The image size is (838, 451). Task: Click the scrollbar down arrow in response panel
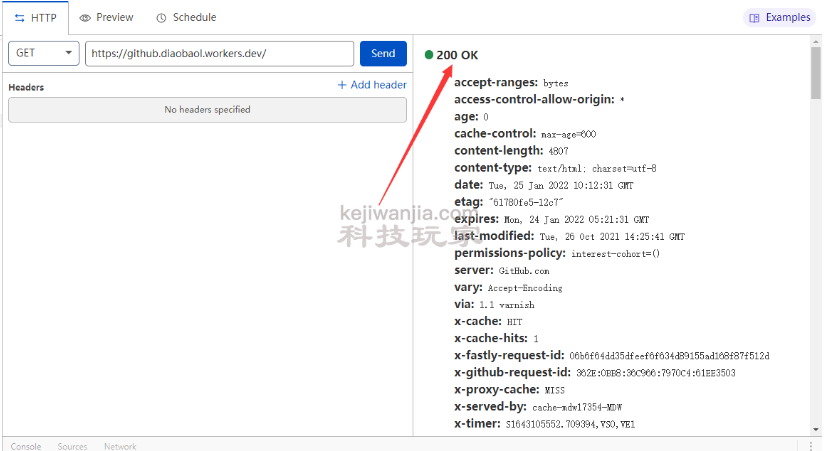[815, 430]
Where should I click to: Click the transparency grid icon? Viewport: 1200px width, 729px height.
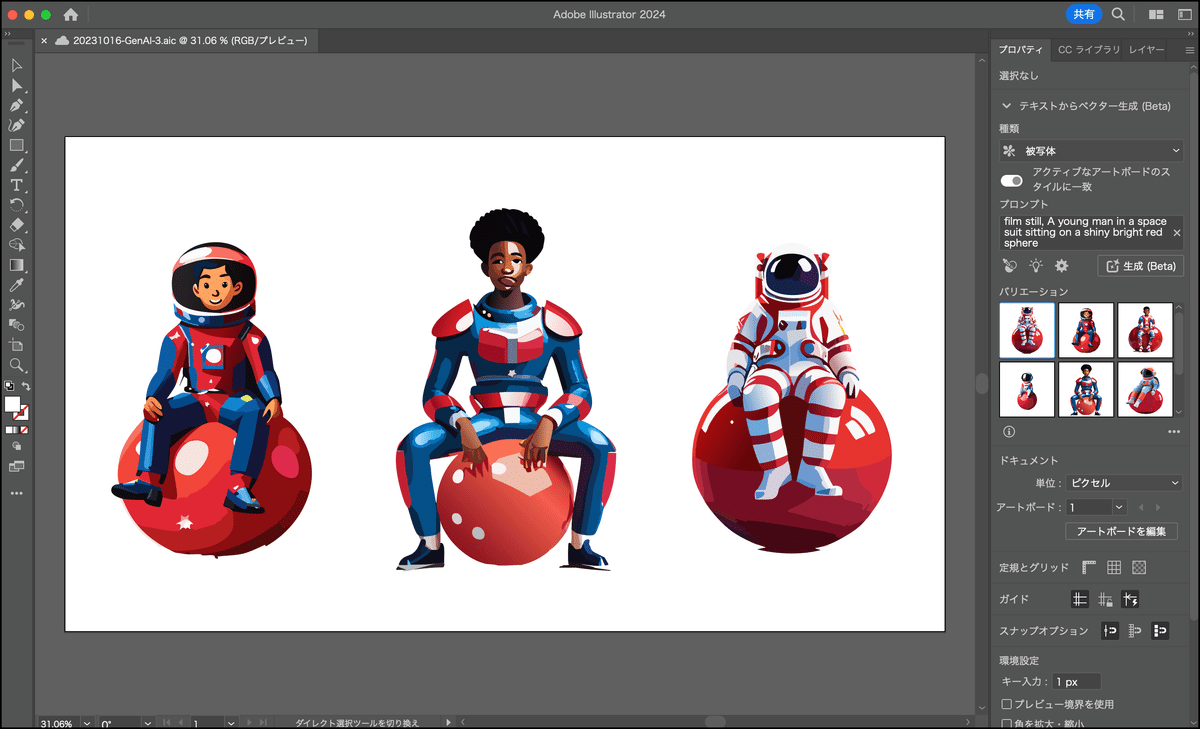(x=1138, y=567)
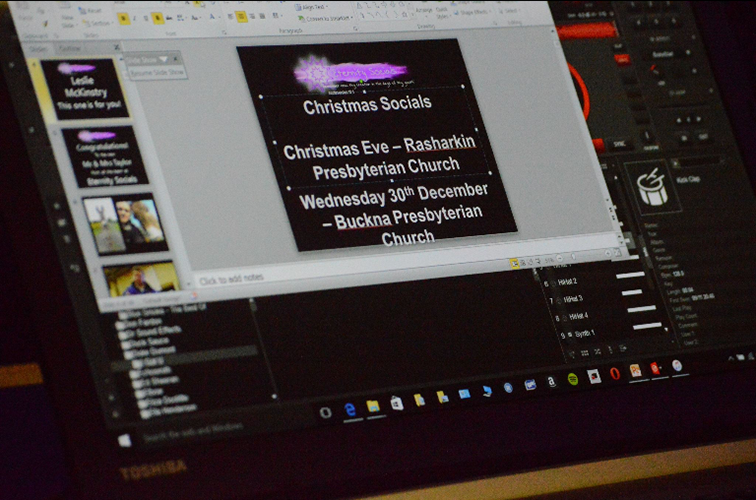
Task: Switch to the Slides tab
Action: pyautogui.click(x=38, y=47)
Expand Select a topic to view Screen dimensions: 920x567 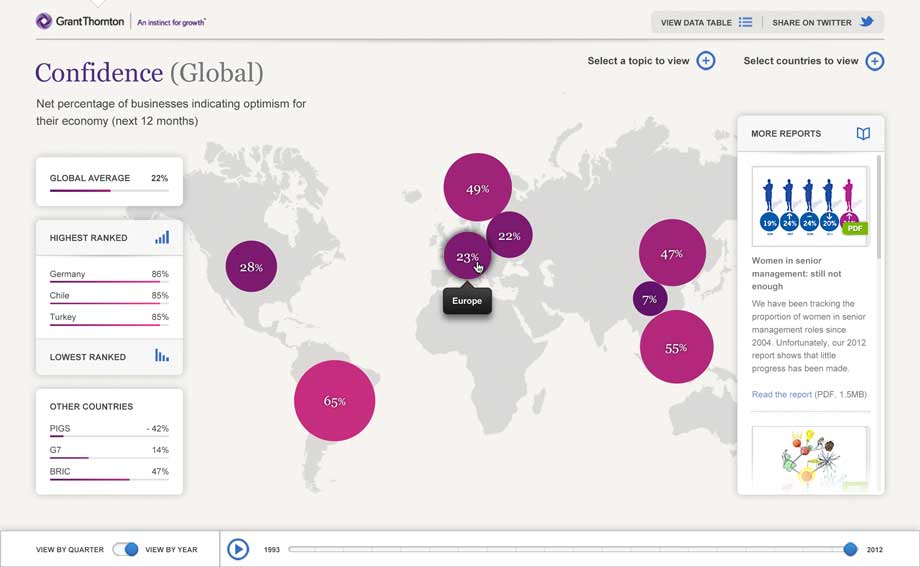click(706, 61)
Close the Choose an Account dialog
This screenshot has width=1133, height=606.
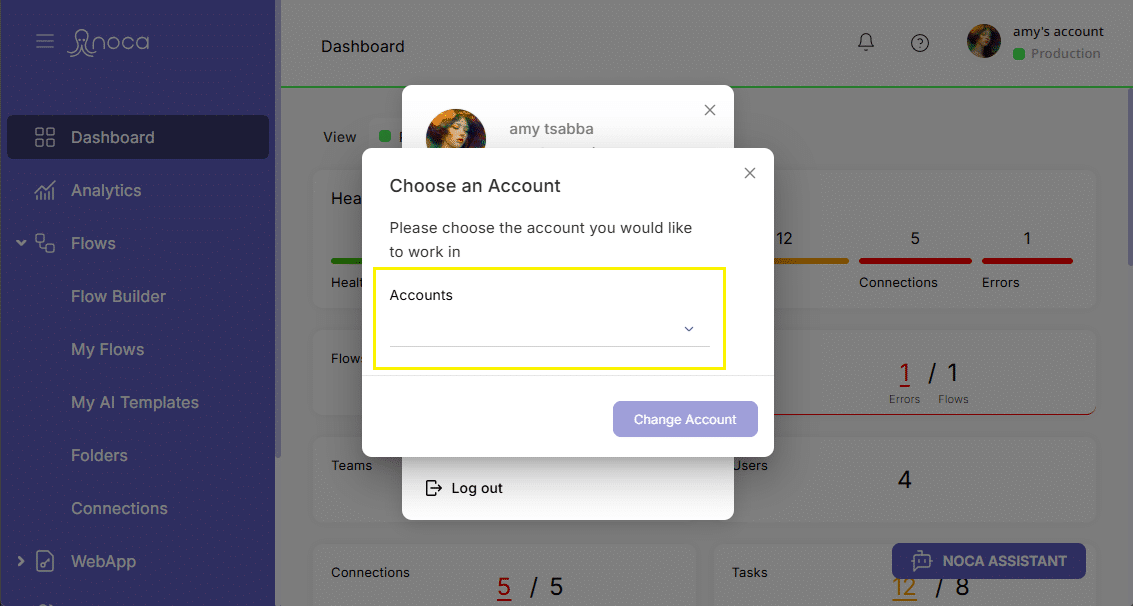(750, 173)

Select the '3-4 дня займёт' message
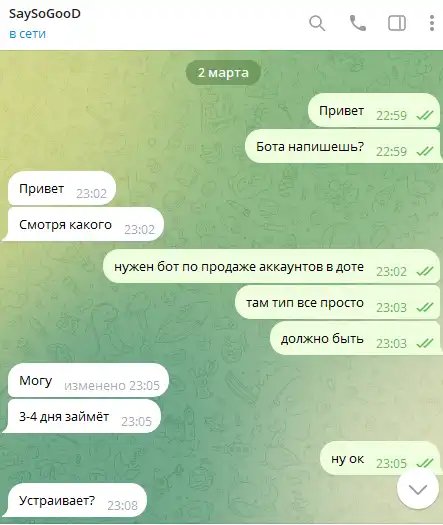[84, 417]
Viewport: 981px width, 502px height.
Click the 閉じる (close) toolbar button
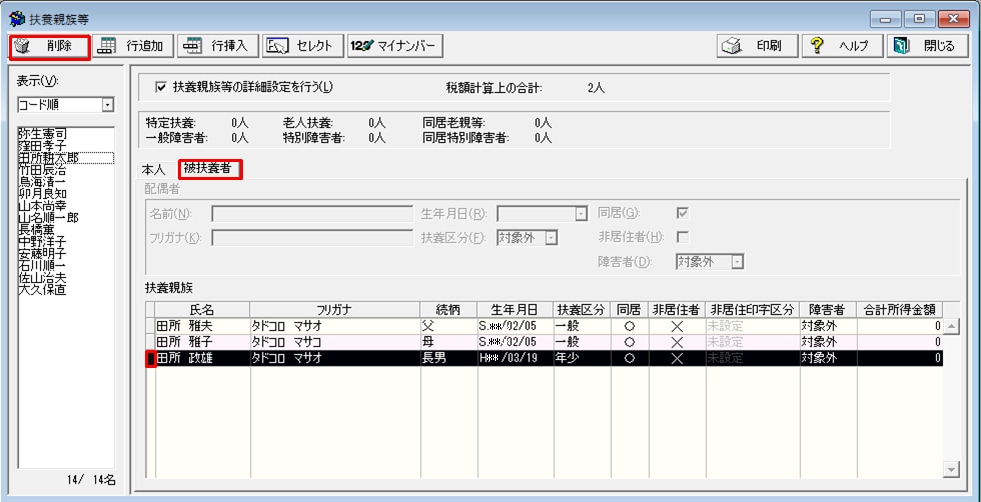coord(927,46)
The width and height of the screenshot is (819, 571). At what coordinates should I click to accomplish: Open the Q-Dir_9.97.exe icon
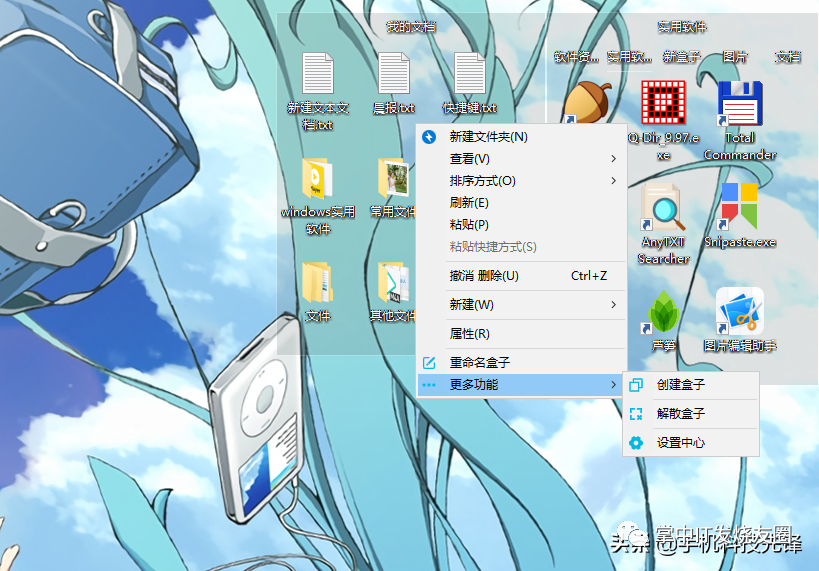(663, 103)
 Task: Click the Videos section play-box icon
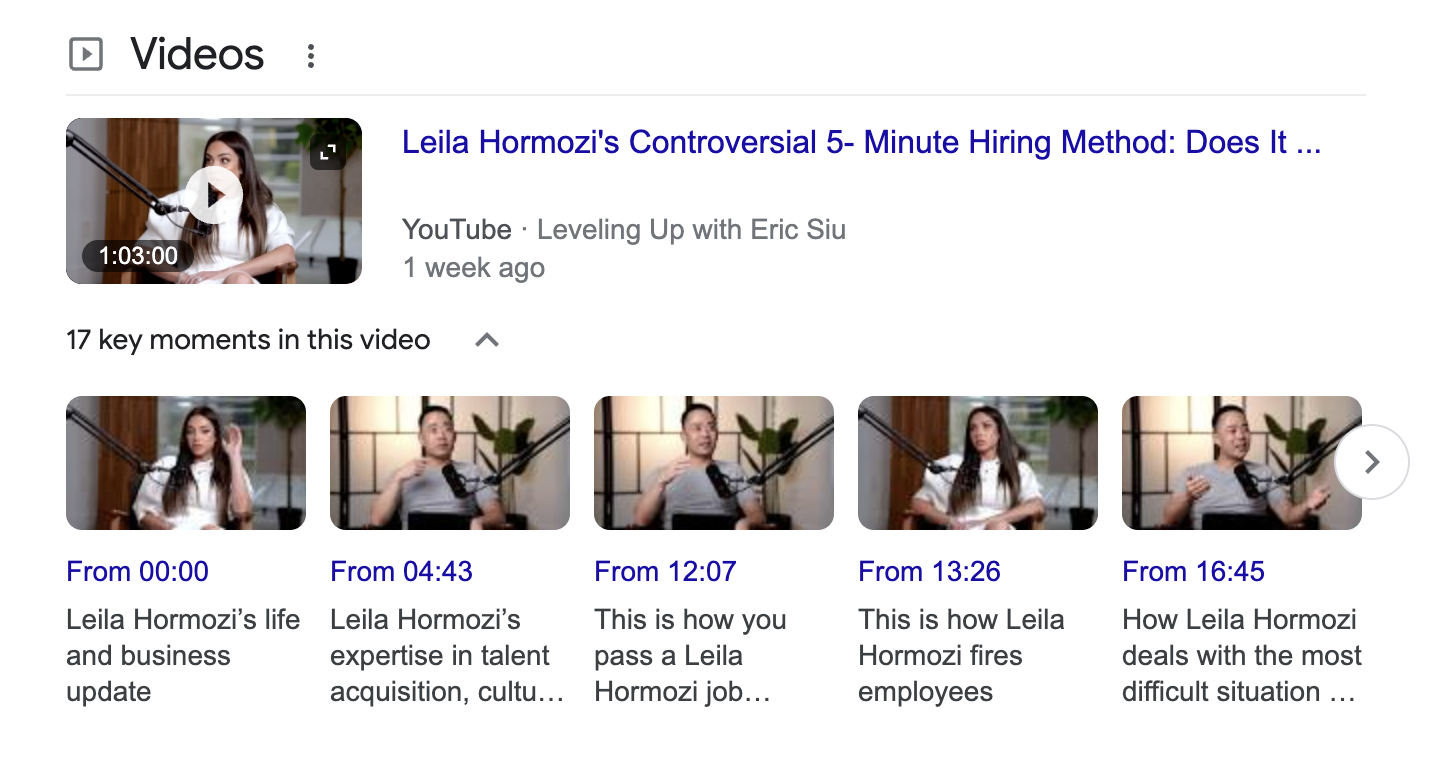coord(86,54)
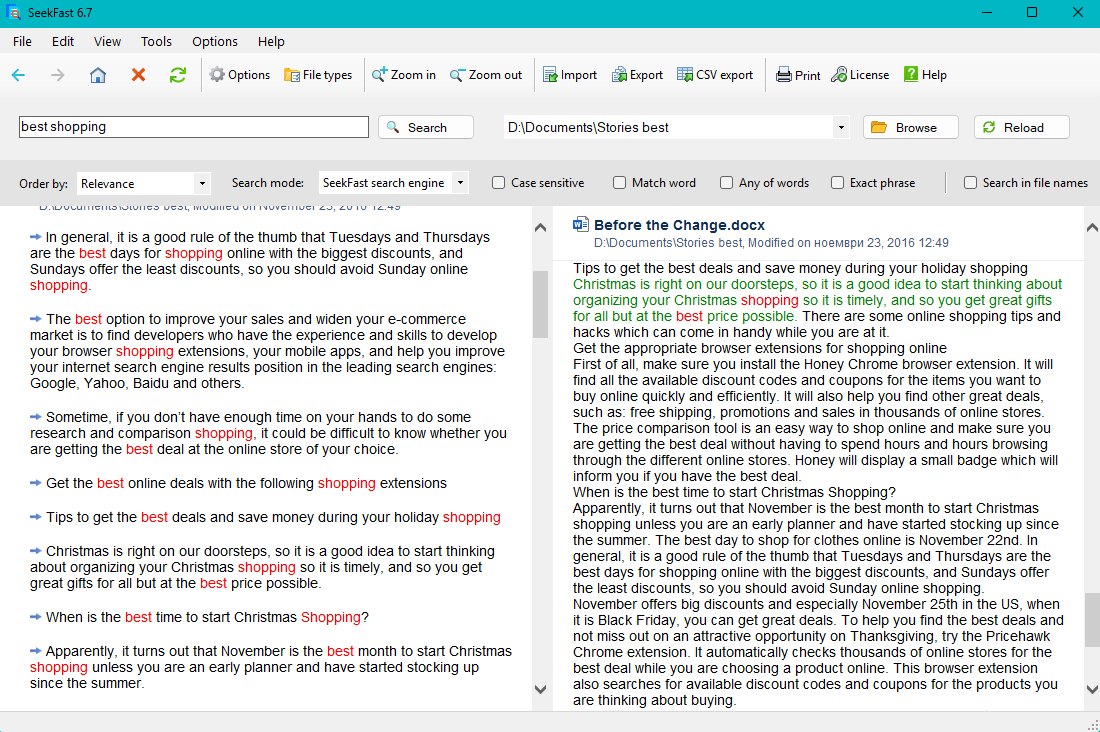
Task: Click the Export toolbar icon
Action: [636, 74]
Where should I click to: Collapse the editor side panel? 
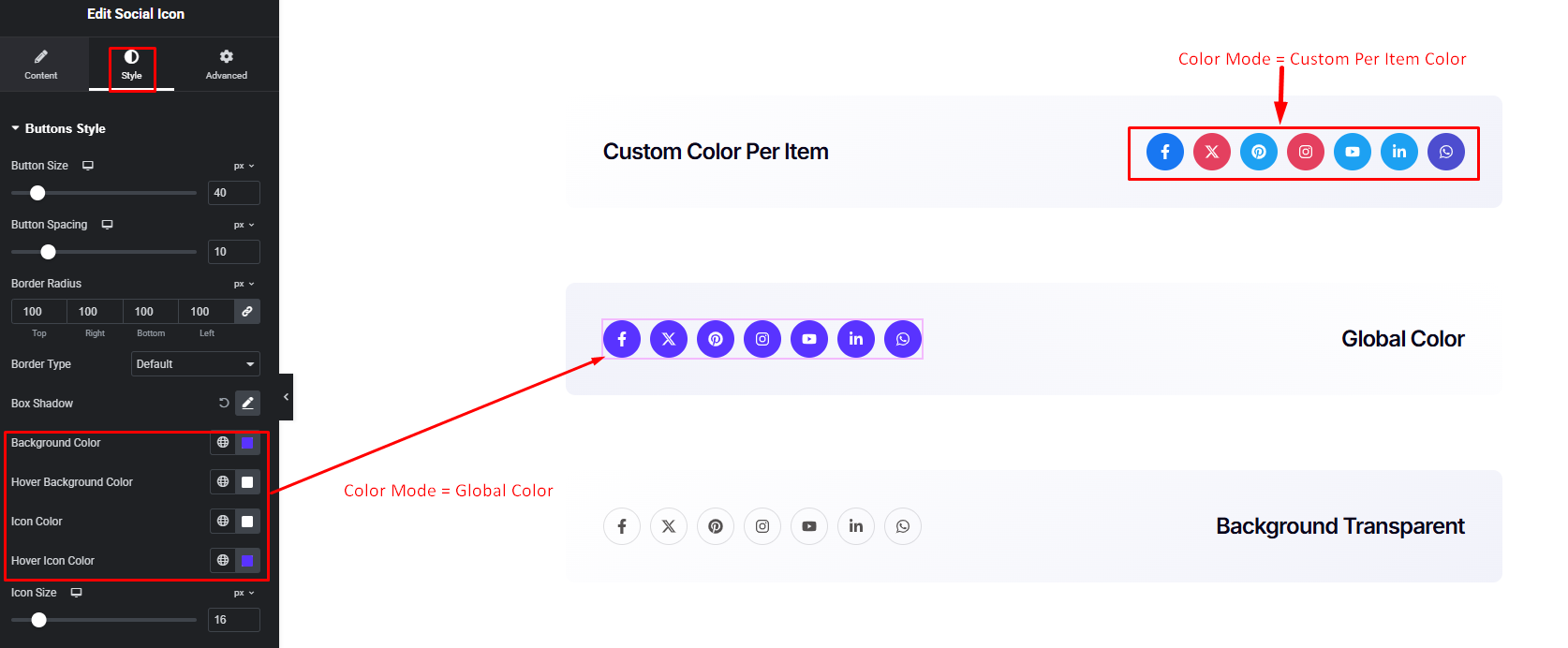pos(286,397)
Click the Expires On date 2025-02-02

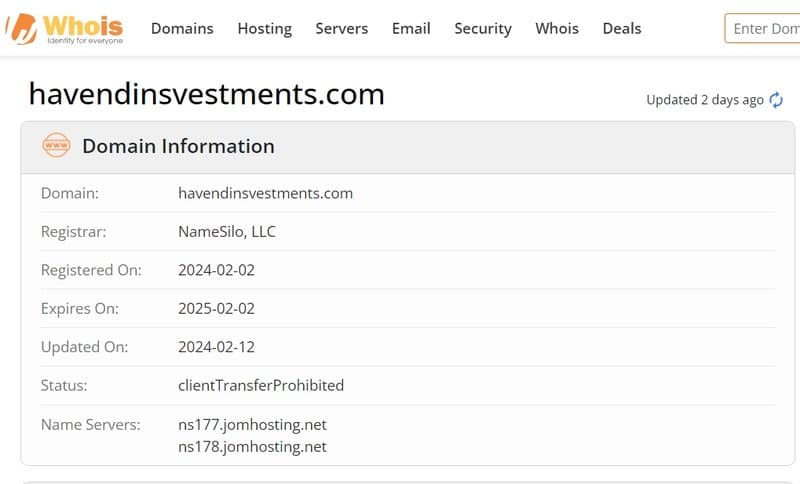click(216, 309)
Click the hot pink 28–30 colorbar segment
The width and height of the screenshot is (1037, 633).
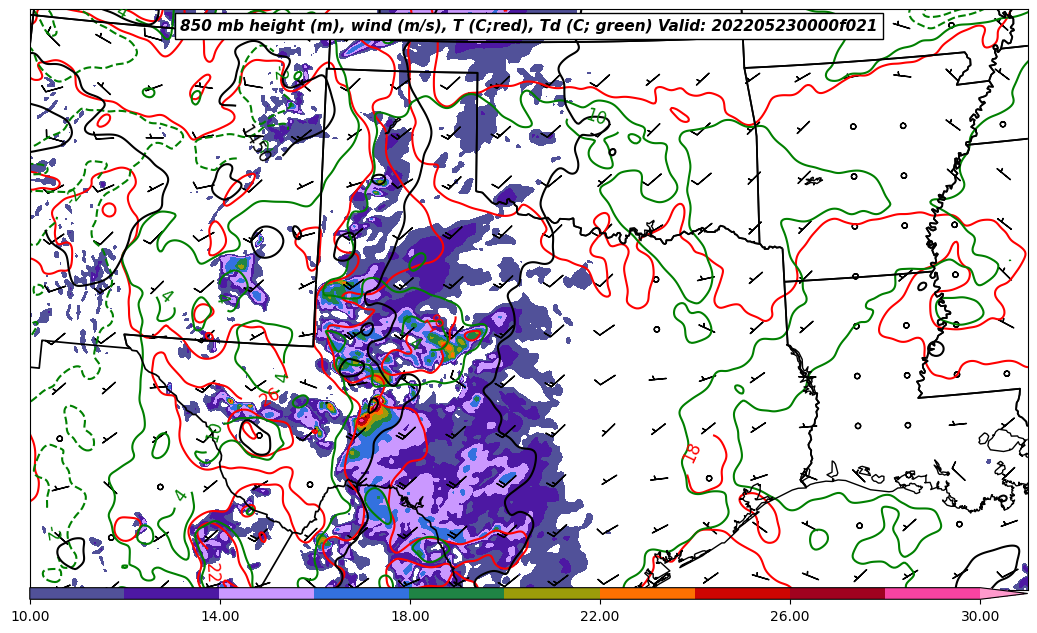pos(932,593)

• **EXERCISE DESCRIPTION**
Copy the lines starting at the line that contains "The width and height of the screenshot is (1037, 633)." and running to the final line of the entries, inclusive; omit all pictures.

• **TASK SOLUTION**
The width and height of the screenshot is (1037, 633).
pos(932,593)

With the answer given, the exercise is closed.